The Bottom Line: Lessons
of Czech Dream
As a showcase for the power and influence of advertising,
Czech Dream certainly delivers. In fact, there are advertising lessons to be
learned, so take some notes when you see it. It is also true that the adverting
and PR executives involved knew it was all a hoax and that they gladly joined
in, but what they didn’t get was that they were actually part of the joke. That
the filmmakers refer to an “advertising Moloch,” that is a demon of
advertising, sums up their feelings about advertising. All that is good and
instructive, but the film also highlights something else that small businesses
here in the US need to face;
the possibility that the same hypermarketománie
(hypermarketmania) that has become so common in the CzechRepublic
will come here as well.
That the Czech people would have identified and named this
problem is easy to understand. With 126 new hypermarkets built over a five-year
period in a country with a population comparable to Pennsylvania, there is obviously a demand
for these things far greater than one would normally imagine.
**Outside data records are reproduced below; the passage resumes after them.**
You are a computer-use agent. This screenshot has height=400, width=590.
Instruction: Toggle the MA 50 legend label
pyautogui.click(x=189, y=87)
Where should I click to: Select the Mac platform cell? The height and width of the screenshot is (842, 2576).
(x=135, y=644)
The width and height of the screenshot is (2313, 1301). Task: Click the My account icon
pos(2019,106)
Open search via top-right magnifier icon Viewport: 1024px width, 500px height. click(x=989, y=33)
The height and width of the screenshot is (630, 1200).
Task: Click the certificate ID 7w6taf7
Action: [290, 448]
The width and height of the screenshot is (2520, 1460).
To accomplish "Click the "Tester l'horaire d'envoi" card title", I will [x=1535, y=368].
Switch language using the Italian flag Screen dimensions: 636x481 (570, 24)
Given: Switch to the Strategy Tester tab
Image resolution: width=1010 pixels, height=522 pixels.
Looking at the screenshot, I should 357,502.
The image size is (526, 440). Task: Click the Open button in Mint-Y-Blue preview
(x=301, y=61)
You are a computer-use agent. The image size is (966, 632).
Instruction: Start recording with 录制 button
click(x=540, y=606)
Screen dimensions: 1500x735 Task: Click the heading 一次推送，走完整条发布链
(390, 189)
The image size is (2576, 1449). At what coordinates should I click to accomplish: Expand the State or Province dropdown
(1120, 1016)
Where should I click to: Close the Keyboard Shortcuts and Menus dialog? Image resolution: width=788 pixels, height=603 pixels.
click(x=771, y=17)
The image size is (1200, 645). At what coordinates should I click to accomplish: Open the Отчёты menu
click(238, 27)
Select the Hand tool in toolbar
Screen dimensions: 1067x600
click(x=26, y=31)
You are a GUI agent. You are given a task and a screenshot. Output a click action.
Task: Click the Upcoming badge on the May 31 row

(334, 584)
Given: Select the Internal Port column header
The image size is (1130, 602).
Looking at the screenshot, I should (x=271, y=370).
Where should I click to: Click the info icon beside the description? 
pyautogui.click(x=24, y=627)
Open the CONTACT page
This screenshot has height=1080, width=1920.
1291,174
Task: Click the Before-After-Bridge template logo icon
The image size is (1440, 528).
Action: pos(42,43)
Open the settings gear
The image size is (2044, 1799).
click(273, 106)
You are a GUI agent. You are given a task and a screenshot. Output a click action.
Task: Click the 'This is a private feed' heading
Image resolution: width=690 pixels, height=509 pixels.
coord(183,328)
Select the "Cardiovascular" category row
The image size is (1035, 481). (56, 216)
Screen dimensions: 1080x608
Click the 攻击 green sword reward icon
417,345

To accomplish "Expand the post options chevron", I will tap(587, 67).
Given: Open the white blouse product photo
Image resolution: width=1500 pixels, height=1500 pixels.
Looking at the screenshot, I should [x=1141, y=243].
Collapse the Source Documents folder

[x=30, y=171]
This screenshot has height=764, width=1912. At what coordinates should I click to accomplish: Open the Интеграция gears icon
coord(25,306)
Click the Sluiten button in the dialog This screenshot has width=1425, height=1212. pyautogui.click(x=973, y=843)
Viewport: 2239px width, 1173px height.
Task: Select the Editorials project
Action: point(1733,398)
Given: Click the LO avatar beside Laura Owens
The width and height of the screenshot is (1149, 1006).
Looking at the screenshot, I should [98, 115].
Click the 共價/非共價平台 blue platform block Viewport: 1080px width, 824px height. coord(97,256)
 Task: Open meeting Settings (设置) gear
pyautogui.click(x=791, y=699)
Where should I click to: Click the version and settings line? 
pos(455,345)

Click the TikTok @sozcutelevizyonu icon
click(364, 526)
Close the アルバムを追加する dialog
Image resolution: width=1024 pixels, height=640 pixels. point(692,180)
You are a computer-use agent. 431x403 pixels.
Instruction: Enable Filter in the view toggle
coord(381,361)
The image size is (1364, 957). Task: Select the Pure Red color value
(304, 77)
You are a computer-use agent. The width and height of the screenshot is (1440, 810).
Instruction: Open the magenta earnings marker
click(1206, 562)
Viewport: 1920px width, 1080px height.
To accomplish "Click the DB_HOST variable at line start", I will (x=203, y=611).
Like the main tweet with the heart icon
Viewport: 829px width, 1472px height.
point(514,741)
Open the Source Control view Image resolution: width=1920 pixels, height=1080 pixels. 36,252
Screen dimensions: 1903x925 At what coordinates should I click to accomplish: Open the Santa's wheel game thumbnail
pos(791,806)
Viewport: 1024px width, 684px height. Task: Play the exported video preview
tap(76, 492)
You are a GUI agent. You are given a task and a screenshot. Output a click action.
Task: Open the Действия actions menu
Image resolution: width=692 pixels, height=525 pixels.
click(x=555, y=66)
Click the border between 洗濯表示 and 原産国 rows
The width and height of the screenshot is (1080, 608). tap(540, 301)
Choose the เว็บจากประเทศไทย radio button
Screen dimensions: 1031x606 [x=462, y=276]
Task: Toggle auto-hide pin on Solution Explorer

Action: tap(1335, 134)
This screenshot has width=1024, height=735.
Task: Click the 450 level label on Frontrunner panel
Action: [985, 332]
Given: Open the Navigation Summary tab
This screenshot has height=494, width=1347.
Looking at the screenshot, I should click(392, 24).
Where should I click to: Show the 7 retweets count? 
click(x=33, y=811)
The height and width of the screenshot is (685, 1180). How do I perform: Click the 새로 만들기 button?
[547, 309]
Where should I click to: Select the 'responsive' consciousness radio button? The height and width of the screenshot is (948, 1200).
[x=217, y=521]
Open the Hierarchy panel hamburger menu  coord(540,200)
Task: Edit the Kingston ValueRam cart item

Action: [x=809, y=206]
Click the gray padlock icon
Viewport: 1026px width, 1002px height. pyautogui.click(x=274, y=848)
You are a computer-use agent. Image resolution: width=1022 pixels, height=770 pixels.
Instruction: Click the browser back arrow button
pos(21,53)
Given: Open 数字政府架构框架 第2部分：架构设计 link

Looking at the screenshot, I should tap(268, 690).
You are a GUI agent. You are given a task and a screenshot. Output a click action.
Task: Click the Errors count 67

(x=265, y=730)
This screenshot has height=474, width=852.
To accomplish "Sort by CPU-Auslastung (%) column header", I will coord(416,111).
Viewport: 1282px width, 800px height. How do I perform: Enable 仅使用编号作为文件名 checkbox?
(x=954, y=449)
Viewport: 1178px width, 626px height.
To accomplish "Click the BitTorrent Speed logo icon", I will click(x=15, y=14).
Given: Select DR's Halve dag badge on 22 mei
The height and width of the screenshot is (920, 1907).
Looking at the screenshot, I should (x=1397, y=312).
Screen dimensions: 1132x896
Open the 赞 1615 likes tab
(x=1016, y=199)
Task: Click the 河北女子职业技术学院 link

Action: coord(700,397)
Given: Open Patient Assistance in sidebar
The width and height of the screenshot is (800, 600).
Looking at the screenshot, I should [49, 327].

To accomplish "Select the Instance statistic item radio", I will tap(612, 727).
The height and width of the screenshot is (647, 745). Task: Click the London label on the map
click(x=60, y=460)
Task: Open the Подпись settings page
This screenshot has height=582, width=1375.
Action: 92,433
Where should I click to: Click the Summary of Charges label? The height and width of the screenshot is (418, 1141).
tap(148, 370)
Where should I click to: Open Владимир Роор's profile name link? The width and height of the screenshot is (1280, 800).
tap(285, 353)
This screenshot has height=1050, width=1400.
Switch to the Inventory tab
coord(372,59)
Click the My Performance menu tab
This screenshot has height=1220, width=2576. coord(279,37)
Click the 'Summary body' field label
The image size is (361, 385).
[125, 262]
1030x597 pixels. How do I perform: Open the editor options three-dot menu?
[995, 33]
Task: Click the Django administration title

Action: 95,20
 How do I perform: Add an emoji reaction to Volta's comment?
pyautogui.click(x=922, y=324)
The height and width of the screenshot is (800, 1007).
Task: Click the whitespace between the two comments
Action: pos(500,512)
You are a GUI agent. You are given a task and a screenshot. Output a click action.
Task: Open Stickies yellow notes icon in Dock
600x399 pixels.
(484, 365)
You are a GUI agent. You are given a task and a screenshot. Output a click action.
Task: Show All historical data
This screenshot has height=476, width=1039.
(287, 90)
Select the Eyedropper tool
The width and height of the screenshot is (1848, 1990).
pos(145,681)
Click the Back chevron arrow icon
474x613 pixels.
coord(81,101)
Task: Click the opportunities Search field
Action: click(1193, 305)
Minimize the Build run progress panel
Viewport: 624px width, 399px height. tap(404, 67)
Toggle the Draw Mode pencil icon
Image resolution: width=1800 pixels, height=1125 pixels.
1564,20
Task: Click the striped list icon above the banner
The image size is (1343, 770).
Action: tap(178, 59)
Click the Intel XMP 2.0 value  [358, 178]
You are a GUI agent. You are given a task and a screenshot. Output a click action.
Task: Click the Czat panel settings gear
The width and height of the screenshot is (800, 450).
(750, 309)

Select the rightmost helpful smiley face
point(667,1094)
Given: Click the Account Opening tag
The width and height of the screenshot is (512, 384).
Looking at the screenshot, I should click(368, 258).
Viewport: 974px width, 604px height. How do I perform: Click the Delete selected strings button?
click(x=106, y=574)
The advantage of the hypermarket is that it offers a wide
selection of products so that consumers can do their marketing at a single
store, rather than having to go from place to place. One reviewer for FutureMovies wrote,
“…its horrifying to go on a tour of a Czech branch of Tescos [a European
hypermarket chain] and realize that soon people will literally live their life
out in hypermarkets: born in their hospitals, clothed and fed and housed by
them, and finally buried by them.” Is this happening today? To an extent, yes
it is. However, the odds of Wal-Mart or Target getting into the medical,
wedding or funeral business is slight, but you can’t say the odds are zero. After
all, in addition to movie theatres and restaurants, some Czech hypermarkets do
offer chapels where weddings and other religious services can be performed.
Here in the US
today, price and convenience rather than entertainment and religious services
work to the advantage of the big boxes, but that is all. What do you, the small
business owner, have to compete? You have quality products and good customer
service. The Czech hypermarkets have already realized this and are introducing
more and more quality goods and services, but that lesson seems to be lost here
in the US
where price is king. True, your purchase volume may not give you the same
discounts that the hypermarket has, but then the products these big players are
buying are mostly cheap, bottom of the line or off-brand stuff. With them, it
is all about price. For you it’s about quality. Those who appreciate quality
will come to you. So will those who appreciate good customer service. One thing
that is true of the big-box stores is that you need to know what you are
looking for before you walk in. Why?
You need to know what you want because the salespeople at most of these places
are worse than useless. It isn’t necessarily their fault, either. With poor
training, poor wages, poor benefits, low morale and chronic, purposeful
understaffing; there is no wonder that the big-box customer experience is about
as pleasant as a trip to the DMV to get new license plates.
That is a gap you need to exploit, the fact that people only
go to those stores for prices and convenience, not because the products are
wonderful of that it is even a great place to shop. It is possible to compete
and win if you advertise relentlessly within your market to create and build
awareness, keep the quality of your goods high, the pricing competitive and concentrate
on making the customer experience the best it can be.